-- Records supplied follows --
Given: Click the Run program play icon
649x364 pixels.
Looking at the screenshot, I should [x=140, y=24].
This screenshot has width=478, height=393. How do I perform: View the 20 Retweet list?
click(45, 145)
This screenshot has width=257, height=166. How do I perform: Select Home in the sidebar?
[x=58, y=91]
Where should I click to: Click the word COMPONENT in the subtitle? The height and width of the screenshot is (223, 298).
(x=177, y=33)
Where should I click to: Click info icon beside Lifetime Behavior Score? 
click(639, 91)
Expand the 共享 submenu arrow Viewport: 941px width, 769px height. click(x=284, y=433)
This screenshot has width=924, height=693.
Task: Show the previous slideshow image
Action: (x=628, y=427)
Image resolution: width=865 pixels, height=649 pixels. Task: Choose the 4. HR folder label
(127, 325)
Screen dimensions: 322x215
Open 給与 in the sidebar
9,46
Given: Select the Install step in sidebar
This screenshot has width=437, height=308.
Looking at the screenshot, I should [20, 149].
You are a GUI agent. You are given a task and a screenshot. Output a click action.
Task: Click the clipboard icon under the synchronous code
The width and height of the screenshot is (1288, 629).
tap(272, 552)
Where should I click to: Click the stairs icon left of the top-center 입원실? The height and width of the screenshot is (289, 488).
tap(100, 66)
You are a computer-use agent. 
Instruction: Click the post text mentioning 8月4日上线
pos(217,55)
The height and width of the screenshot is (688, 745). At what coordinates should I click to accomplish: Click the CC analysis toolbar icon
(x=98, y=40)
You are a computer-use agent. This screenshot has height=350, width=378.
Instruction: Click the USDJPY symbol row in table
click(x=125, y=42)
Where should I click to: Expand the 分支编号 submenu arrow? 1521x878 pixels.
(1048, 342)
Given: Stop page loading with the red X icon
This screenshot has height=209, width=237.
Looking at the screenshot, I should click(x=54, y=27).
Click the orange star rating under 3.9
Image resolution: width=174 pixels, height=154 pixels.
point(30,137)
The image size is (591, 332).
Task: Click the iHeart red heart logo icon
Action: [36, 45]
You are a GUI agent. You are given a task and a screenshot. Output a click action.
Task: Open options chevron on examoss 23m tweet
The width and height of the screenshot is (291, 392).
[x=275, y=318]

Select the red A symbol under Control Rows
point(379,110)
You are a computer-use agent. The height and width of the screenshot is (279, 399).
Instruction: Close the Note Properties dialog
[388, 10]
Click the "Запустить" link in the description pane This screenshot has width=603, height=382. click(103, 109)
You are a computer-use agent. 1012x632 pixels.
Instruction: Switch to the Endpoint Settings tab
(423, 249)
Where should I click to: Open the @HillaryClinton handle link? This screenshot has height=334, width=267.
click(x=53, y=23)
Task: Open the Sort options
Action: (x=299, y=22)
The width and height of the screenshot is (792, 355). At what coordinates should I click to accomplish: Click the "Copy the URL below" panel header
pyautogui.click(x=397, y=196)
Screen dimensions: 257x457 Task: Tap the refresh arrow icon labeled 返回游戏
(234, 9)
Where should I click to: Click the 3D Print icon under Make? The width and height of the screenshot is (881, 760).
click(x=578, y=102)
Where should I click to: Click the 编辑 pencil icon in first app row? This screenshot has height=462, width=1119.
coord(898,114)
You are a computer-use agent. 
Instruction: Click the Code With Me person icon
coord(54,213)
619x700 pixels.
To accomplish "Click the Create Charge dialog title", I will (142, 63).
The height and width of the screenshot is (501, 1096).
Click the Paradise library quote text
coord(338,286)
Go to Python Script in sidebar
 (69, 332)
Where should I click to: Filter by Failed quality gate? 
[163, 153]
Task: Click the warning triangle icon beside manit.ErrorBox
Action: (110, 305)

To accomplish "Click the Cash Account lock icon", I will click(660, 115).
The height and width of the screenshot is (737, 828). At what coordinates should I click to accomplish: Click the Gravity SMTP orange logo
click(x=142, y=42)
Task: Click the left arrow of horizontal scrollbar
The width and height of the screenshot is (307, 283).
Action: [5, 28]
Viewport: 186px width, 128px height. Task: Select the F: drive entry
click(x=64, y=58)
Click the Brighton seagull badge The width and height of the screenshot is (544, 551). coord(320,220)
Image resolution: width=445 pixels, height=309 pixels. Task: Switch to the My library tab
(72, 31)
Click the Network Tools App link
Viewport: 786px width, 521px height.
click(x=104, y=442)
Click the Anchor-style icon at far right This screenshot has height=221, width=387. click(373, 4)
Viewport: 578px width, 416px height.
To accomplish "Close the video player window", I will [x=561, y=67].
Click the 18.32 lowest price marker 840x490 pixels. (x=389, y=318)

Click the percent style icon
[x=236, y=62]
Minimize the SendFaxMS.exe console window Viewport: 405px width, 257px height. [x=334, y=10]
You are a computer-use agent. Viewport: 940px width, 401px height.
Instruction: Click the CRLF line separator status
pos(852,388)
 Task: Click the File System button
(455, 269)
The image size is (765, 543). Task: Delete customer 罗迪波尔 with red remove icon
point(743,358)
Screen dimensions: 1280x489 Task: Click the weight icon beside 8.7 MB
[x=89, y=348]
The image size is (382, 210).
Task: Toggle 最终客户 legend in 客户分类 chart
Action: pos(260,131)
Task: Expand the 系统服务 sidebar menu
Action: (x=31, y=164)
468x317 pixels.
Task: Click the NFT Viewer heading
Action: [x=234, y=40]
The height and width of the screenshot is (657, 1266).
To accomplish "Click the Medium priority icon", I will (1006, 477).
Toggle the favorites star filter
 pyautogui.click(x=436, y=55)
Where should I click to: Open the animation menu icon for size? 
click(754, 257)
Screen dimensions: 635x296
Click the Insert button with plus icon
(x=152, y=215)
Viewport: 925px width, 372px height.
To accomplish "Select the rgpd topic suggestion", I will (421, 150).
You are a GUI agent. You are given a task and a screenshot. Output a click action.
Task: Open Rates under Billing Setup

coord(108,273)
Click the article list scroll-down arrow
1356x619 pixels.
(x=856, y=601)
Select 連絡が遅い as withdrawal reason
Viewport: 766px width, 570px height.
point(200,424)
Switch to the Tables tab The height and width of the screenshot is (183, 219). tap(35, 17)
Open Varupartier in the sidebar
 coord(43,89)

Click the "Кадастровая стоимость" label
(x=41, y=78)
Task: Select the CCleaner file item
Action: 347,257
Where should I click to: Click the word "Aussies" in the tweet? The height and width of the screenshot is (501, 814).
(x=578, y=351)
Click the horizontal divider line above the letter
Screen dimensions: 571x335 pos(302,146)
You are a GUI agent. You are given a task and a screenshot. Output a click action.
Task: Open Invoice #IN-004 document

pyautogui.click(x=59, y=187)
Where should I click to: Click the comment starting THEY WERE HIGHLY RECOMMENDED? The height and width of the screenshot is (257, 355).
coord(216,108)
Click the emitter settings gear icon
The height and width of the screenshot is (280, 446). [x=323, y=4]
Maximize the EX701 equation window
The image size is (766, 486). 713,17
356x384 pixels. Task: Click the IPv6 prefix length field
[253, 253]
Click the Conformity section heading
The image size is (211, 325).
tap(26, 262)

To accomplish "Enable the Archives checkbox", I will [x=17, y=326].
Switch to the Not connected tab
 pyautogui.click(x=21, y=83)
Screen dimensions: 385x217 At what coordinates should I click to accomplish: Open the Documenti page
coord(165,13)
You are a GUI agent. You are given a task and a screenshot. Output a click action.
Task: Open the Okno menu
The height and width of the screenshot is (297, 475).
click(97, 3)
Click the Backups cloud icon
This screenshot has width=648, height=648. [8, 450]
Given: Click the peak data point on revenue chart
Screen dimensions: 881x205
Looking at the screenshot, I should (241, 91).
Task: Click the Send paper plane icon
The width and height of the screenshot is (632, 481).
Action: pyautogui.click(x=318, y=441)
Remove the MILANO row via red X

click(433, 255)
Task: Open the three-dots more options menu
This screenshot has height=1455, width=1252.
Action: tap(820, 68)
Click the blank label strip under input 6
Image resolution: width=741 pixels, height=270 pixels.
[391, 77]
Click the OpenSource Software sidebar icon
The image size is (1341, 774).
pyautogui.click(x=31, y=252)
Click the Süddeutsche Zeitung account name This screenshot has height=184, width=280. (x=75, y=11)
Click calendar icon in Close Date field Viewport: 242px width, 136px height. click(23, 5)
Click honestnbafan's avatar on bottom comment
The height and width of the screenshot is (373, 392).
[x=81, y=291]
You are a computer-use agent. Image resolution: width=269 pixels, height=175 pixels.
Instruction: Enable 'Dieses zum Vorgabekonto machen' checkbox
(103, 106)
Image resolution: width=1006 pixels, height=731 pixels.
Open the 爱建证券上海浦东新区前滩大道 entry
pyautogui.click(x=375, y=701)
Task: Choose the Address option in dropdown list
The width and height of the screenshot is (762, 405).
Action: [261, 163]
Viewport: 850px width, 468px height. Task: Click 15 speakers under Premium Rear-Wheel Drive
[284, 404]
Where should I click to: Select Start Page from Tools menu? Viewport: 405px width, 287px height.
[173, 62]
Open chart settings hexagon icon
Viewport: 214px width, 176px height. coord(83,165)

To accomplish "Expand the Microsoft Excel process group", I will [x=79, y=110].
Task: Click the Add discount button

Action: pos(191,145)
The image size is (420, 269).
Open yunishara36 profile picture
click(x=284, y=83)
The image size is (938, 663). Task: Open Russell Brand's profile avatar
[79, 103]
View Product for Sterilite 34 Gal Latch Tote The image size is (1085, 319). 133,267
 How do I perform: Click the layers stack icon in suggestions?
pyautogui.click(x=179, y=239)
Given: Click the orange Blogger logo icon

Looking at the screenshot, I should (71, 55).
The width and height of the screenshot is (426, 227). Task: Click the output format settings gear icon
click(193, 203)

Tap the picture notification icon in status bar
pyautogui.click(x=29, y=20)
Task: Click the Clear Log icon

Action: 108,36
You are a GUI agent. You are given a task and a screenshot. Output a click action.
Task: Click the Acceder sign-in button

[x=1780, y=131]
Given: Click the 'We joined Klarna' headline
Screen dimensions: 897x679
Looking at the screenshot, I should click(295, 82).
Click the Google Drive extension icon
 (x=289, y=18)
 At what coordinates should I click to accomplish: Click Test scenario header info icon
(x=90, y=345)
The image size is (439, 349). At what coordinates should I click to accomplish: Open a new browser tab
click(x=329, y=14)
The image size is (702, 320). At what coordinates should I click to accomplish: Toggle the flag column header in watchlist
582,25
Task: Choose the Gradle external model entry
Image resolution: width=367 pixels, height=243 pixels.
-- Records supplied concluded --
- [Work instructions]: In the entries above, one line contains "649x364 pixels." and another contains "Click the orange star rating under 3.9". Reproduce exactly those two lines and the lines between them, nothing else.

- [Exercise output]:
649x364 pixels.
Looking at the screenshot, I should [x=140, y=24].
This screenshot has width=478, height=393. How do I perform: View the 20 Retweet list?
click(45, 145)
This screenshot has width=257, height=166. How do I perform: Select Home in the sidebar?
[x=58, y=91]
Where should I click to: Click the word COMPONENT in the subtitle? The height and width of the screenshot is (223, 298).
(x=177, y=33)
Where should I click to: Click info icon beside Lifetime Behavior Score? 
click(639, 91)
Expand the 共享 submenu arrow Viewport: 941px width, 769px height. click(x=284, y=433)
This screenshot has width=924, height=693.
Task: Show the previous slideshow image
Action: (x=628, y=427)
Image resolution: width=865 pixels, height=649 pixels. Task: Choose the 4. HR folder label
(127, 325)
Screen dimensions: 322x215
Open 給与 in the sidebar
9,46
Given: Select the Install step in sidebar
This screenshot has width=437, height=308.
Looking at the screenshot, I should [20, 149].
You are a GUI agent. You are given a task and a screenshot. Output a click action.
Task: Click the clipboard icon under the synchronous code
The width and height of the screenshot is (1288, 629).
tap(272, 552)
Where should I click to: Click the stairs icon left of the top-center 입원실? The height and width of the screenshot is (289, 488).
tap(100, 66)
You are a computer-use agent. 
Instruction: Click the post text mentioning 8月4日上线
pos(217,55)
The height and width of the screenshot is (688, 745). At what coordinates should I click to accomplish: Click the CC analysis toolbar icon
(x=98, y=40)
You are a computer-use agent. This screenshot has height=350, width=378.
Instruction: Click the USDJPY symbol row in table
click(x=125, y=42)
Where should I click to: Expand the 分支编号 submenu arrow? 1521x878 pixels.
(1048, 342)
Given: Stop page loading with the red X icon
This screenshot has height=209, width=237.
Looking at the screenshot, I should click(x=54, y=27).
Click the orange star rating under 3.9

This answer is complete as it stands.